***** Records to process *****
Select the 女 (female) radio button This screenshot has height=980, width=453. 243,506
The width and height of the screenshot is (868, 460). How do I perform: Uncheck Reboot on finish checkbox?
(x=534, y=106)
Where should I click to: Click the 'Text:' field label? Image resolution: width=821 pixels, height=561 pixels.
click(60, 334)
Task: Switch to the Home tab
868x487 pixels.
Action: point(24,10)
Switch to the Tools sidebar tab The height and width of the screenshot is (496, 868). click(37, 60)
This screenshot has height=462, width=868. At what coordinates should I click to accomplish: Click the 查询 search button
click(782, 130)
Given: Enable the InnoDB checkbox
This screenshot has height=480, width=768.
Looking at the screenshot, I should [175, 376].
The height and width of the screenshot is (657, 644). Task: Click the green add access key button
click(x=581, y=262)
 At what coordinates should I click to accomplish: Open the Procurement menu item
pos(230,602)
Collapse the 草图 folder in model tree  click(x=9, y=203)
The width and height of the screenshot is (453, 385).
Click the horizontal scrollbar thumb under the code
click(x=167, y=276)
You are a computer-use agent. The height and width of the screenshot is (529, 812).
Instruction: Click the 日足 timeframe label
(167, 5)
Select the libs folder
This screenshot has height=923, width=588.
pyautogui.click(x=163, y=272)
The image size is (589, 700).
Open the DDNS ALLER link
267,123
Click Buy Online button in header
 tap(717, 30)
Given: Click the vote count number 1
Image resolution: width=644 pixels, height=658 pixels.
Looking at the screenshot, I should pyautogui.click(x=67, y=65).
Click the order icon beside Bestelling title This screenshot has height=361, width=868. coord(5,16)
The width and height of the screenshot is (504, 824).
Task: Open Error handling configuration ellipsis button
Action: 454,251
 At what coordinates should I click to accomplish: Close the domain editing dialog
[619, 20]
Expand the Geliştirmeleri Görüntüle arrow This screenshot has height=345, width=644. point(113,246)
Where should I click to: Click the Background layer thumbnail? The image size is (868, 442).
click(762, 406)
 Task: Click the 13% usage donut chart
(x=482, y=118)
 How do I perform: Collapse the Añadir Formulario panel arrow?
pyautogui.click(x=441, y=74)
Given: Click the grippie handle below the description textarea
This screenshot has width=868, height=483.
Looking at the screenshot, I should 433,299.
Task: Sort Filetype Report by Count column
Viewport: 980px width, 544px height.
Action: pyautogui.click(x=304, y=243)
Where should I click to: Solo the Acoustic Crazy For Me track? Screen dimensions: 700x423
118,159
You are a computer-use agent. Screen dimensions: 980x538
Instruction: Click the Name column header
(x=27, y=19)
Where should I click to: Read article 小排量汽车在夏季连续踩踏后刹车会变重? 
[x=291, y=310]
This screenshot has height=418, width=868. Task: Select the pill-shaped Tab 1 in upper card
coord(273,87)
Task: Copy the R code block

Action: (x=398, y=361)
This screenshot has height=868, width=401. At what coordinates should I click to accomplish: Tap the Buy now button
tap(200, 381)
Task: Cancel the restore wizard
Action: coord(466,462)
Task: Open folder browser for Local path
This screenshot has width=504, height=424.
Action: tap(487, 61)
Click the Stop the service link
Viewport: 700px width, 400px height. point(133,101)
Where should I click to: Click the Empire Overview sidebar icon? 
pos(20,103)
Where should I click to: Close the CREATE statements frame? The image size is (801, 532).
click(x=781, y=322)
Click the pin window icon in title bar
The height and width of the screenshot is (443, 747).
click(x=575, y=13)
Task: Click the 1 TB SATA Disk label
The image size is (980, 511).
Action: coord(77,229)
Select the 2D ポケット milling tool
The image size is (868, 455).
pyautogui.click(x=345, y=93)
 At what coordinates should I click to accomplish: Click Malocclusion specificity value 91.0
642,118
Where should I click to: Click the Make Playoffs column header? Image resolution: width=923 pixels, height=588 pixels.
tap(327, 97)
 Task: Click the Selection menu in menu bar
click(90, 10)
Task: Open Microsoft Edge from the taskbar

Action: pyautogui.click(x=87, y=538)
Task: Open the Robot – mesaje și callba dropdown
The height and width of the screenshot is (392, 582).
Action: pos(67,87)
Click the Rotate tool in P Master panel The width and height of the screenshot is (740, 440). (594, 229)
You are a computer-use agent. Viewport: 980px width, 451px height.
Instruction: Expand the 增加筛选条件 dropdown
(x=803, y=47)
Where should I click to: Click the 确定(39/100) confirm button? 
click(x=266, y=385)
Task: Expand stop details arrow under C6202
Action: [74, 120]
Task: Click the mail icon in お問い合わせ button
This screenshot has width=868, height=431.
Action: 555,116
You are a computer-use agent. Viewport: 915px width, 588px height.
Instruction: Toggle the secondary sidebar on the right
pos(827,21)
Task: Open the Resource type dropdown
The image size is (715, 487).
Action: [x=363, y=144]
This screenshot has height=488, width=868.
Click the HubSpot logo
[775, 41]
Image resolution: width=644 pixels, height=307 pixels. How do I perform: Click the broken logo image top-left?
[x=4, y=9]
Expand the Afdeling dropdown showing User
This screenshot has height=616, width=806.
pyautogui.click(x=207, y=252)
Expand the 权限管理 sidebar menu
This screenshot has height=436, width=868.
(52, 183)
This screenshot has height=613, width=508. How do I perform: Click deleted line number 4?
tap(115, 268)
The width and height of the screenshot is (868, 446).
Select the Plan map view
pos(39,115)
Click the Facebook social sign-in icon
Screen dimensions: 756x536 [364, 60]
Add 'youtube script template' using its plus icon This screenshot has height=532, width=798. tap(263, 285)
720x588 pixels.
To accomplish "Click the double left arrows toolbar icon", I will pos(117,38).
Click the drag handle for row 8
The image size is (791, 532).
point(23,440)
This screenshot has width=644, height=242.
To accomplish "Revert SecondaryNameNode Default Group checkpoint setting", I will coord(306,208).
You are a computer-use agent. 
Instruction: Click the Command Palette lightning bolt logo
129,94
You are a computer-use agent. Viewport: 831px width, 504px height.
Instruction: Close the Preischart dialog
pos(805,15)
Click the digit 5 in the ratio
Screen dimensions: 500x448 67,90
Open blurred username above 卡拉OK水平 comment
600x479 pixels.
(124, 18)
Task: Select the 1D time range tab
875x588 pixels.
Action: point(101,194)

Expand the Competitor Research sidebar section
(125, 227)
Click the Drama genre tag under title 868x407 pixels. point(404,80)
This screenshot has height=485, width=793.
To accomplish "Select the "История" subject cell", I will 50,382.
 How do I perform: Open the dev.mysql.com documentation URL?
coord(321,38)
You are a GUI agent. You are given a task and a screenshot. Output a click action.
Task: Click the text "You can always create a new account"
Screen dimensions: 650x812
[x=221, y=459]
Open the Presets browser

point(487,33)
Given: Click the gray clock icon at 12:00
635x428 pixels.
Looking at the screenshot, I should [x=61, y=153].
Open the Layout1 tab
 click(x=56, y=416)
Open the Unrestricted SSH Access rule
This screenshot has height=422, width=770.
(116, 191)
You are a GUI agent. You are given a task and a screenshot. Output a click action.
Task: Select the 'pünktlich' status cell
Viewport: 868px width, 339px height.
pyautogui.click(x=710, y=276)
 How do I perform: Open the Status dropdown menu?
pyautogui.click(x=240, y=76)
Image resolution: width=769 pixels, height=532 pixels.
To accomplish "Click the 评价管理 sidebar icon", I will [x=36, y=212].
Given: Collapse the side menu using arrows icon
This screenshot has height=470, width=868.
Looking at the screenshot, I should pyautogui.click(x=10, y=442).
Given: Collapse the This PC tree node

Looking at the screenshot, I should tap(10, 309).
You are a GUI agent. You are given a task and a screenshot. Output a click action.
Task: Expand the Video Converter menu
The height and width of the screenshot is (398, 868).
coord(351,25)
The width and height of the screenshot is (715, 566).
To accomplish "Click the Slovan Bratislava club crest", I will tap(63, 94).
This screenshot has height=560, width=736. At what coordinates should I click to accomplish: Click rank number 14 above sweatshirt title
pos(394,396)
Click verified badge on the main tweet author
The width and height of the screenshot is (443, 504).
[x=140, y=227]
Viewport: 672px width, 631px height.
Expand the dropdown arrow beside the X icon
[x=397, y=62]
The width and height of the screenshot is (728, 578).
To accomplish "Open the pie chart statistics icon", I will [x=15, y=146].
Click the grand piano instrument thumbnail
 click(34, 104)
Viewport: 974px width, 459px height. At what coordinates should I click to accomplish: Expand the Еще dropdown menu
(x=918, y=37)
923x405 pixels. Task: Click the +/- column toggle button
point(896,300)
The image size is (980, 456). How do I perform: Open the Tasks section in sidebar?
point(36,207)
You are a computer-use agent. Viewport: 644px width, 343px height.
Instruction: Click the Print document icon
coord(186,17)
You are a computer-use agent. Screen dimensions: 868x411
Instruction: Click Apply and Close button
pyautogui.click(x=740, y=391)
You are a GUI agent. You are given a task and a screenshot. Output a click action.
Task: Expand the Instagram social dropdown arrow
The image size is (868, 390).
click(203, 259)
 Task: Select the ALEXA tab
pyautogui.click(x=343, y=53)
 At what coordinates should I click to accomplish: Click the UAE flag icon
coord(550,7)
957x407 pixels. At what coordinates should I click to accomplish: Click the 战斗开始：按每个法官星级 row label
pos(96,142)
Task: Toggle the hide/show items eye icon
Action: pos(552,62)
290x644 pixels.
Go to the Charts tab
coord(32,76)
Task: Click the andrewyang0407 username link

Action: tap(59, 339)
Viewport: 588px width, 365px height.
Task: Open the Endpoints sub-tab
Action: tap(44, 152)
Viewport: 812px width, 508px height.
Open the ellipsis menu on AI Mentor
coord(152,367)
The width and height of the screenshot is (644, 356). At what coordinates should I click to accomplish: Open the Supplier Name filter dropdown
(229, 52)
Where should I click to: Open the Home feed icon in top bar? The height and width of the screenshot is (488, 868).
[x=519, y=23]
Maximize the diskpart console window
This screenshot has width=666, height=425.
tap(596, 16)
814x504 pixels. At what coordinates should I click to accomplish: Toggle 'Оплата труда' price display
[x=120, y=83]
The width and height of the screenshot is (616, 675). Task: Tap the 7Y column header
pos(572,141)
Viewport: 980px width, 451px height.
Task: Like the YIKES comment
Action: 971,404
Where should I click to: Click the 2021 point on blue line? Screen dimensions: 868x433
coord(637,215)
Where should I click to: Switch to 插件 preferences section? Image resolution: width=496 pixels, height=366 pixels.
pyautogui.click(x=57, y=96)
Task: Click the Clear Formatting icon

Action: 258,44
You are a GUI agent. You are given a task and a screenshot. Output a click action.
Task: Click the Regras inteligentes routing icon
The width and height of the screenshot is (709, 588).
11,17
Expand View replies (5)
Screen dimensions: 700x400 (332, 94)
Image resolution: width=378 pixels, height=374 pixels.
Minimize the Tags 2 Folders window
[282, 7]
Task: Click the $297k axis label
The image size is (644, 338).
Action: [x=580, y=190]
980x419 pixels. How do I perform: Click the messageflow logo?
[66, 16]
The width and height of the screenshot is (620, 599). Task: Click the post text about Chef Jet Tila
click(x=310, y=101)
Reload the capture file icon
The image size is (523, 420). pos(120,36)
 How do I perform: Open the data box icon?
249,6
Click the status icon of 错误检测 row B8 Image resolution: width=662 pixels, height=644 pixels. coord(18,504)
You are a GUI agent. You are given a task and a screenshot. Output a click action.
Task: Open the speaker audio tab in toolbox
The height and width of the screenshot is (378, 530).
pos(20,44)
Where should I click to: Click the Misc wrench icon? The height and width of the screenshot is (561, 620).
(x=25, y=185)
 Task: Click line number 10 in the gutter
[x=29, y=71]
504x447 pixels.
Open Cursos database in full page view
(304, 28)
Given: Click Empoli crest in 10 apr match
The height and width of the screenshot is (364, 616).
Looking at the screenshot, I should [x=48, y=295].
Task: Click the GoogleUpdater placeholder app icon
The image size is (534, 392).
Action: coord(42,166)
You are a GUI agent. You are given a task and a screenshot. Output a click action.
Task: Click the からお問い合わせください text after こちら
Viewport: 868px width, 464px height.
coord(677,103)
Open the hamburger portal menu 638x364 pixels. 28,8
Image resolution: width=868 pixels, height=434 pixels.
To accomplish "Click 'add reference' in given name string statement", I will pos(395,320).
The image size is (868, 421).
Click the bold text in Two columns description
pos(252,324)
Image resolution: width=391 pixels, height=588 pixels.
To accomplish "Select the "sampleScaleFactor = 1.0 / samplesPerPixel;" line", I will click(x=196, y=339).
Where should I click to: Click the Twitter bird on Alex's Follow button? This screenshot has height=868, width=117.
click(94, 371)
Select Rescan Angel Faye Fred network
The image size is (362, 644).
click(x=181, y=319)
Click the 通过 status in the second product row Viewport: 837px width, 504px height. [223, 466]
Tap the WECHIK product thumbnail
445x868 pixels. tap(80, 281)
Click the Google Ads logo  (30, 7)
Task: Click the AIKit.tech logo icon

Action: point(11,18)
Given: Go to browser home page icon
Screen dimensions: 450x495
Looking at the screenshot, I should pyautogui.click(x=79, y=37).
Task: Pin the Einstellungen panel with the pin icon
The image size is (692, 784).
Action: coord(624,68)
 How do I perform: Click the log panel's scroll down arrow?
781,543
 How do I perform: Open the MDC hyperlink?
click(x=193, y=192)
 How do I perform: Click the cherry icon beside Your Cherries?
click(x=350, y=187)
*****
▶ _Task statement_
Go over the data above and copy every line that has the word "using" in it.

▶ _Reply_
Add 'youtube script template' using its plus icon This screenshot has height=532, width=798. tap(263, 285)
Given: Collapse the side menu using arrows icon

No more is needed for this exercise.